No, “Learn to Code” Isn’t Worse Advice Than a Face Tattoo
A rebuttal to the “Face-Tattoo > Learn-to-Code” hot-take
Hey Takers,
Risk analyst Ian Bremmer recently quipped on TV that telling kids to “learn to code” is now worse advice than suggesting they get a face tattoo. This provocative claim grabs attention, but does it hold water? As a technologist, I have to chuckle at the hyperbole. In reality, coding as a skill is far from obsolete. Let’s dissect why this “learn to code is dead” narrative is misleading, and how to think strategically about coding in the age of AI.
Is learning to code really the worst career move, even worse than getting a bold face tattoo? Some pundits suggest it, but the data tells a more nuanced story.

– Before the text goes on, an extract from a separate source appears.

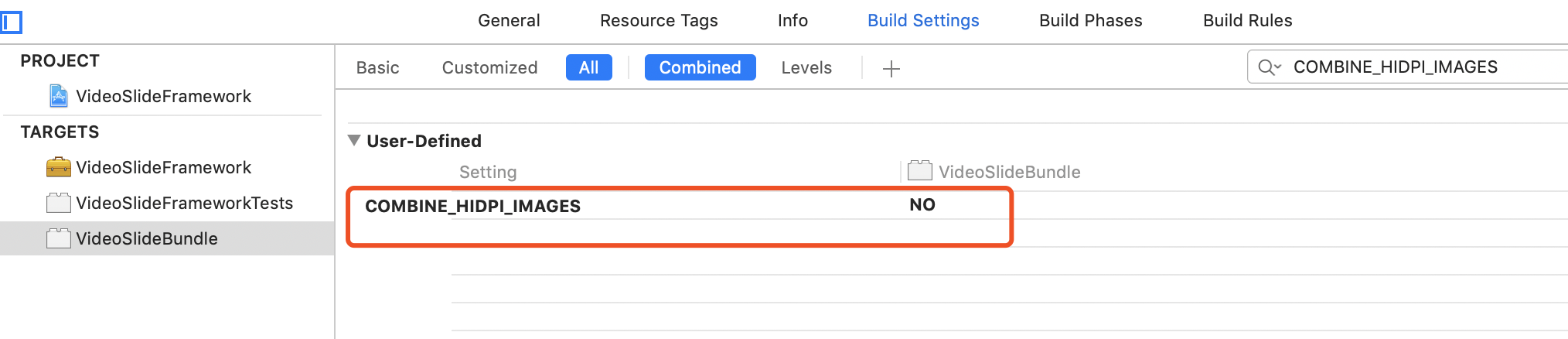
Task: Open the General tab
Action: point(509,21)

The “Learn to Code” Backlash in the AI Era
Bremmer’s dire pronouncement came during a recent exchange on Real Time with Bill Maher. He argued that artificial intelligence has essentially eviscerated the “learn to code” cottage industry, implying that coding bootcamps and programming careers are becoming a dead end. Just five years ago, “learn to code” was considered sage advice for anyone seeking a stable, high-paying career in tech. Now, according to Bremmer, “That is literally worse advice now than ‘get a face tattoo.’ You can’t do worse than learn to code.”
What’s driving this dramatic shift in perspective? A few key data points and anecdotes have fanned the flames:
Surge in AI Coding Tools: AI-powered coding assistants (like GitHub Copilot and OpenAI’s new Codex agent) can auto-generate significant amounts of code. Bremmer and others note that AI is now doing many of the routine coding tasks that entry-level programmers used to do. In fact, autonomous coding agents are already making about 1 in 10 code contributions on GitHub, with OpenAI’s Codex agent achieving an astonishing 85%+ code acceptance rate (higher than human coders on average). Such stats make it seem like AI is rapidly encroaching on programmers’ jobs.

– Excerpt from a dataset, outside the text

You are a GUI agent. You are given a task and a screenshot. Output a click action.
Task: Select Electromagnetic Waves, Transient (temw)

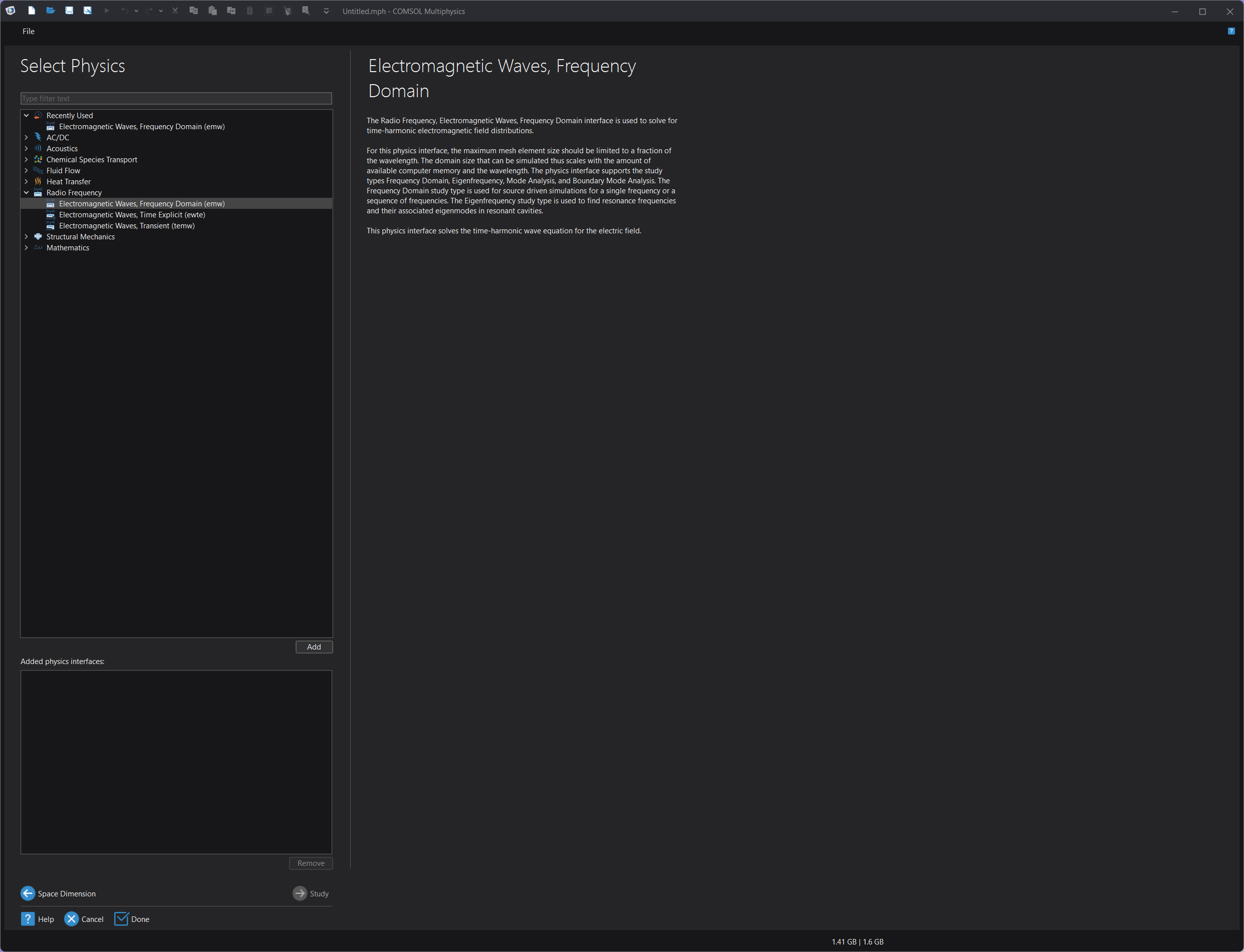pos(126,225)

Bleak Job Stats for New Grads: The latest labor market figures show an uptick in unemployment for recent computer science graduates. The New York Fed’s report this year found CS majors had about a 6.1% unemployment rate, and computer engineering majors about 7.5%, higher than the ~5.8% average for all recent grads. In a twist of irony, new CS grads are now statistically less likely to find a job than even humanities majors like English or political science. That’s a shocking reversal for a field long thought to be a sure bet. No wonder headlines declared “Learn to Code Backfires Spectacularly as Comp-Sci Majors Suddenly Have Sky-High Unemployment.”
Anecdotes of Tech Turmoil: The tech industry has seen sweeping layoffs and hiring freezes in the past two years, leaving many programmers in the lurch. Bremmer pointed out that some formerly “cushy” software developers have resorted to selling their plasma to pay bills. (Indeed, one viral story profiled a laid-off tech worker advising others to literally sell blood or gig-drive to survive the downturn .) Meanwhile, big tech firms that once hired armies of coders are pausing junior hiring. It’s enough to make young people question if learning coding is a viable path, or if they’d be better off in a different field entirely.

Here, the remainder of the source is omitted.